“Well, well,” he said. He opened the collar of my coat with the tip of the knife, so close to my face I could smell the metal of it.
My whole body shook. Could he see?
“I do like emeralds,” he said with a smile.
One look at his teeth, black with decay, caused me to avert my gaze.
He ran the tip of his knife under the heavy platinum, the blade cool against my skin.
“I dug them when I was in prison. So, I guess these belong to me, don’t you agree?”
He dumped his stolen goods into his jacket pocket, replaced his cap, and took my hand in his, surprisingly warm and smooth. “Let’s go, madame. This is your stop.”
I tried to pull free, but he yanked me from my seat.
Behind him, Eliza stood and grabbed his arm. “Let her go.”

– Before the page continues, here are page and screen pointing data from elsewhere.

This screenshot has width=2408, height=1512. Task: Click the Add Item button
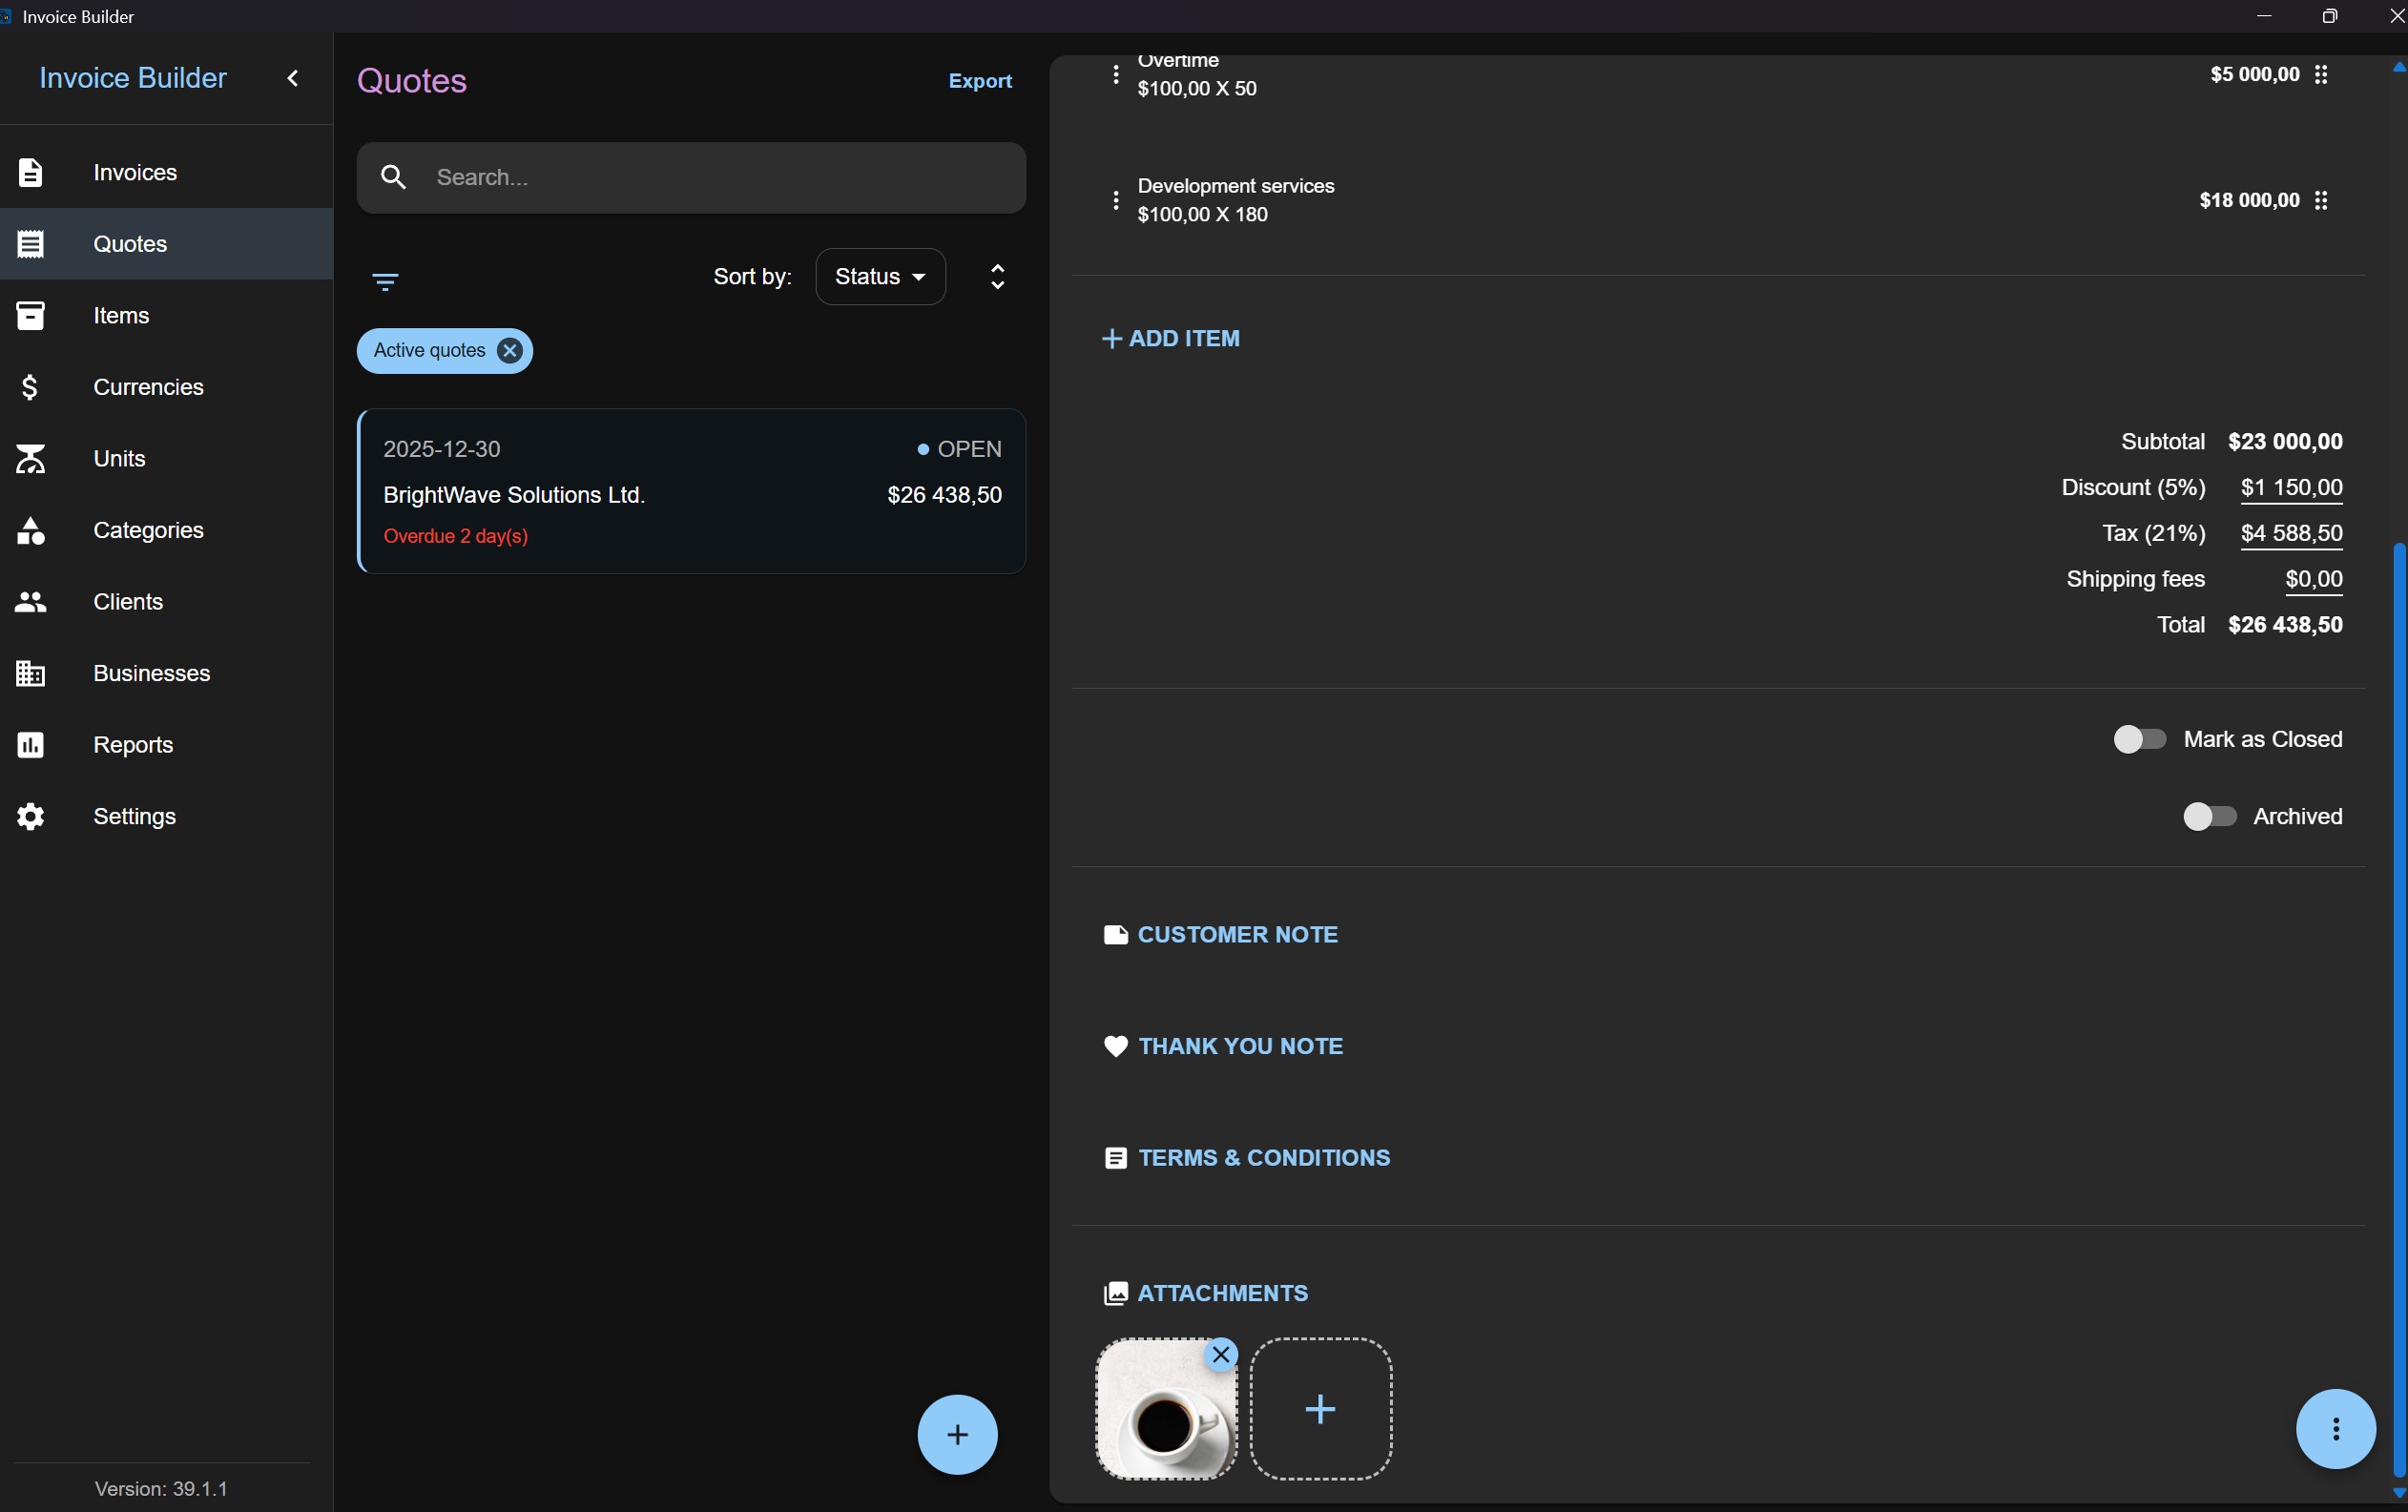pyautogui.click(x=1170, y=338)
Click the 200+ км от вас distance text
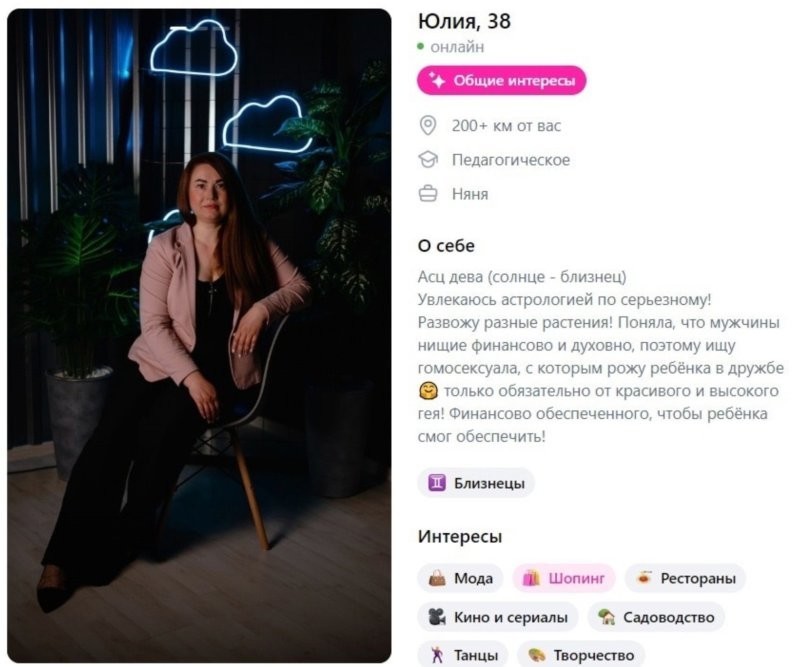Image resolution: width=800 pixels, height=667 pixels. [506, 126]
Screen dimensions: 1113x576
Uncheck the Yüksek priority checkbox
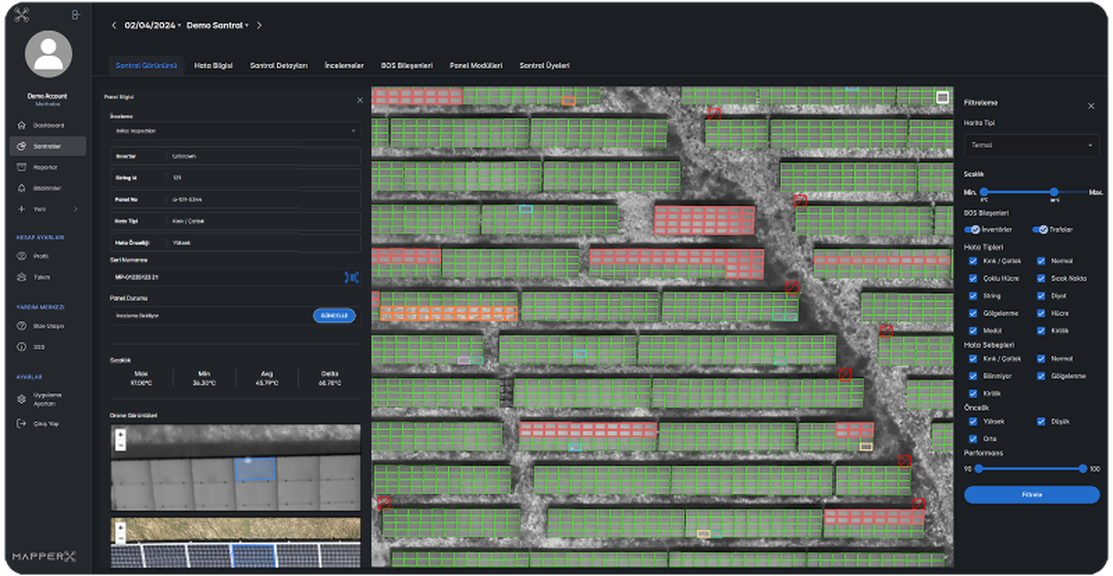click(x=973, y=422)
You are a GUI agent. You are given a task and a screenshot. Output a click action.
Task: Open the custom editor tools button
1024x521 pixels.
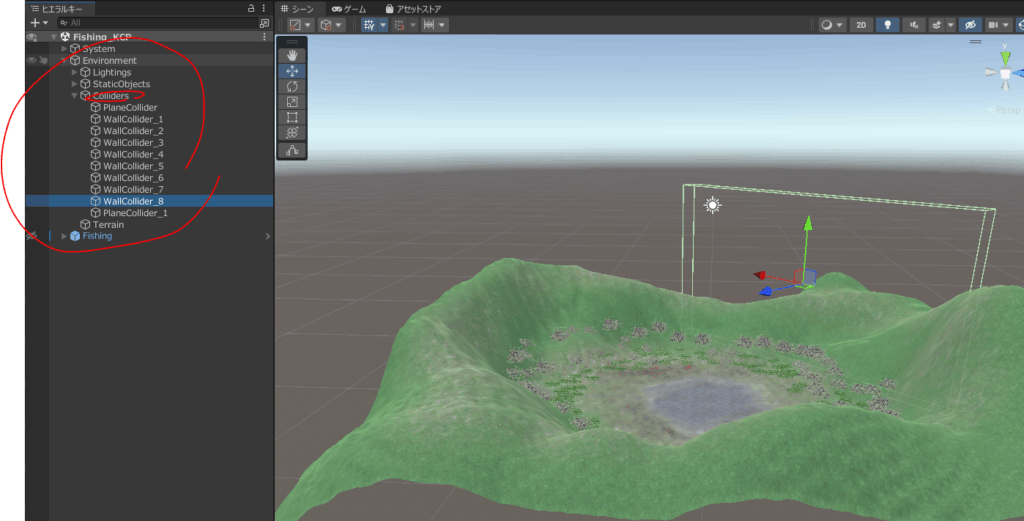click(292, 151)
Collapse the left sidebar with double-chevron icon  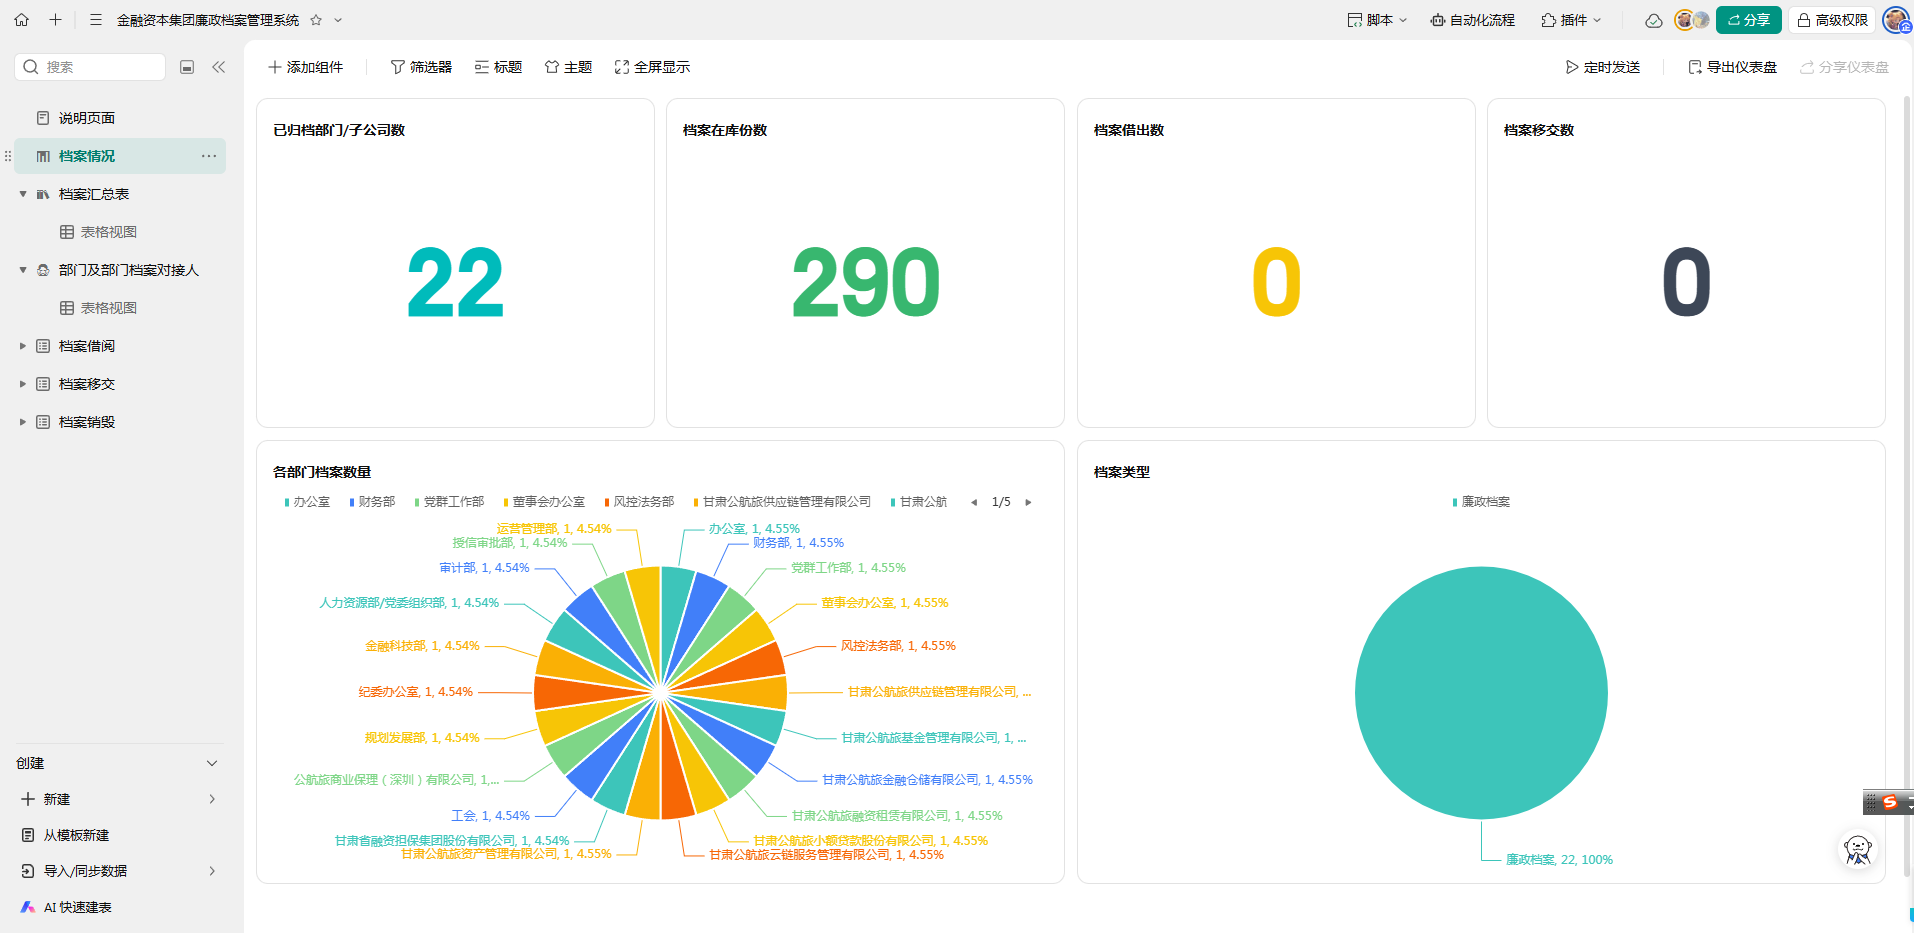pos(218,67)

The bandit turned, lashed out with his knife and the whole car cried out with terror at what he did to my dear friend.
CHAPTER
3
Varinka
1914
“Boil, damn you!” I shouted at the samovar, stuffing more pinecones down its tin chimney. Right away I was sorry for yelling at the poor water boiler, the last thing we had of Papa’s. It stood on the table next to the giant white oven Papa had forged and I ran one hand down the warm, copper side of the cauldron, our one precious thing. Yelling at it was like ranting at poor, dead Papa. Would I wake Mamka?
Mamka. She slept upon the bench, which ran the length of our one room izba, on her back, mouth agape, still and gray-faced as a cadaver. I stepped to her in the darkness, smoothed her dark hair back off her forehead. How warm she felt, delirious with fever. We’d had a bad night, her up coughing as I held her, willing her to breathe. I brushed oven soot off her coverlet and pressed two fingers to the bones of her wrist.
My gaze flicked to the icons in the holy corner opposite, the golden faces of the tsar and the Black Madonna shining above the rose-scented candles burning there. Would the saints take her from me? How could I live without Mamka? We would bury her next to Papa in the pine grove.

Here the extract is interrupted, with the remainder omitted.